Background: Inflammatory reactions contribute to the development of arterial disease. We investigated the role of interleukin-4 (IL-4) in the development of myocardial infarction (MI) by genotyping patients with MI and control subjects for the −589C>T (rs2243250) single nucleotide polymorphism (SNP), which tags a functional haplotype of IL-4.

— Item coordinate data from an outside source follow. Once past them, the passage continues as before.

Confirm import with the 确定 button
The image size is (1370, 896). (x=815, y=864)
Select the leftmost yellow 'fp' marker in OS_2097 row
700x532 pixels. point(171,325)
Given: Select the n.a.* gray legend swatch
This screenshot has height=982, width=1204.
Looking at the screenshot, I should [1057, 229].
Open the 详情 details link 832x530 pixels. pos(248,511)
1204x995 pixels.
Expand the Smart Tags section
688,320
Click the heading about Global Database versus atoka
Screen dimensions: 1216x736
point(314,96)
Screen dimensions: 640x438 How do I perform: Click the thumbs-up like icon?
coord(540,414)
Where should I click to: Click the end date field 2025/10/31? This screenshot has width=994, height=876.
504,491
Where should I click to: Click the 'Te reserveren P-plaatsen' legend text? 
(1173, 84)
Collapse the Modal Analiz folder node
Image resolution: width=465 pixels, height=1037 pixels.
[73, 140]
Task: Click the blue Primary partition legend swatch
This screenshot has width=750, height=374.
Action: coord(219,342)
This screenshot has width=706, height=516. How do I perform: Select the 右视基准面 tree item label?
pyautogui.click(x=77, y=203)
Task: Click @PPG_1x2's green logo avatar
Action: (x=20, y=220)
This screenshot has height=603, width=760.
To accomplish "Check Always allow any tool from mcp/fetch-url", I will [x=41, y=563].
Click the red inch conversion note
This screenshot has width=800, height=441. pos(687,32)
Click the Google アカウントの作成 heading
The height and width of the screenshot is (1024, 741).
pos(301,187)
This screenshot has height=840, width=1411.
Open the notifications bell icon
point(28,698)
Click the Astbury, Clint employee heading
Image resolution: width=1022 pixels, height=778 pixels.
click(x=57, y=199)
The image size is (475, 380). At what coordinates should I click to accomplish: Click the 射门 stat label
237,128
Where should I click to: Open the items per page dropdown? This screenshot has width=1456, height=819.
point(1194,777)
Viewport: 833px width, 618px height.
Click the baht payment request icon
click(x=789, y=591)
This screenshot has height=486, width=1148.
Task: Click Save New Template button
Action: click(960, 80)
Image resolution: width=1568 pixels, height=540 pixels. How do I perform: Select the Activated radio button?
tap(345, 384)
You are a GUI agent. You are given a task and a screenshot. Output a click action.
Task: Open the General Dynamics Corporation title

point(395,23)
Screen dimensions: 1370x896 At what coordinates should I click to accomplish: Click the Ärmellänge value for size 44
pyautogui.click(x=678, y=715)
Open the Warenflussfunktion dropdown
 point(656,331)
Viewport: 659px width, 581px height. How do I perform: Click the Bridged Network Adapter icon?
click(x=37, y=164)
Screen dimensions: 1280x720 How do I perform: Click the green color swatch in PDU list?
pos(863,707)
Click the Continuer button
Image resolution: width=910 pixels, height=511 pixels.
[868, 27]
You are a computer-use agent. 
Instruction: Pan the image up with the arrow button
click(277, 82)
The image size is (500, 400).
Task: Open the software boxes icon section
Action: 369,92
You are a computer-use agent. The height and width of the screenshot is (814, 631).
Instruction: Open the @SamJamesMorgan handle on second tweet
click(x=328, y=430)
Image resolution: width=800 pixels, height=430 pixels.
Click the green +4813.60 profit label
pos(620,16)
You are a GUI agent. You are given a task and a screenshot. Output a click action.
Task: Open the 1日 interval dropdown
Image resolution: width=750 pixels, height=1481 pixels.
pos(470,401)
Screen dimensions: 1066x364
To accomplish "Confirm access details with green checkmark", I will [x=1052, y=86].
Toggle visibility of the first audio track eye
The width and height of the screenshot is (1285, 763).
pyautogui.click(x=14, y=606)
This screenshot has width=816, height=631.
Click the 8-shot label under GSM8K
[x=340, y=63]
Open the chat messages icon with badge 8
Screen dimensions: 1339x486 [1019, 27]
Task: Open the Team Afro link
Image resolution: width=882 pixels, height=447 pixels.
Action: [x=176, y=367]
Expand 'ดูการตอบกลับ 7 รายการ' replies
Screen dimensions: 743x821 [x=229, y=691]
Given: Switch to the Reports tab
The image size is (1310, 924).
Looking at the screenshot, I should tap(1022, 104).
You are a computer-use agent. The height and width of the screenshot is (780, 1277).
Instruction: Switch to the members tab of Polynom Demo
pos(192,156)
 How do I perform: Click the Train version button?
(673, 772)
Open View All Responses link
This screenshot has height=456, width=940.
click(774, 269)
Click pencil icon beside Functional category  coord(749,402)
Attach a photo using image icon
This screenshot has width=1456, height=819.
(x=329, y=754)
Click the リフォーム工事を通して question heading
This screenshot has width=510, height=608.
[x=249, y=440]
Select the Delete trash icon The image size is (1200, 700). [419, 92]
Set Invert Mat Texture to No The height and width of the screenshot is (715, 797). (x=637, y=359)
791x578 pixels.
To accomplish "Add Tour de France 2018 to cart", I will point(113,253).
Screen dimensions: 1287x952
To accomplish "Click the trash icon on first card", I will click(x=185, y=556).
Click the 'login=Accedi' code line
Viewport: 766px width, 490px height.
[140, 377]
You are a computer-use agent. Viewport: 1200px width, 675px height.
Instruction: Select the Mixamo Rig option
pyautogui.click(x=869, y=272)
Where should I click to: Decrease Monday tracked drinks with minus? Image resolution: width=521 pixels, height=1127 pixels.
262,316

Methods and results: Study of Myocardial Infarctions Leiden (SMILE) included 560 men with a first MI and 646 control subjects. The Valencia study included 305 patients with MI at ≤52 years (men and women) and 310 control subjects. In SMILE no clear overall association with the −589C>T genotype was found [odds ratio (OR) 0.84; 95% CI 0.37–1.95 for −589TT and 0.82; 95% CI 0.62–1.07 for −589CT compared with −589CC]. In patients younger than 50 years, carriership of one or two −589T alleles was associated with a reduced risk of MI (OR 0.57: 95% CI 0.34–0.95). This result was replicated in the Valencia study, where carriers of one or two −589T alleles had a reduced risk of MI (OR 0.67: 95% CI 0.47–0.95), with a strong protective effect of the −598T allele in homozygous −589T (OR 0.33: 95% CI 0.10–1.05). In the control subjects of the Valencia study, the −589T allele was associated with reduced levels of F1+2.
Conclusion: Our data indicate that the IL-4 haplotype tagged by the −589T allele reduces the risk of MI in young individuals.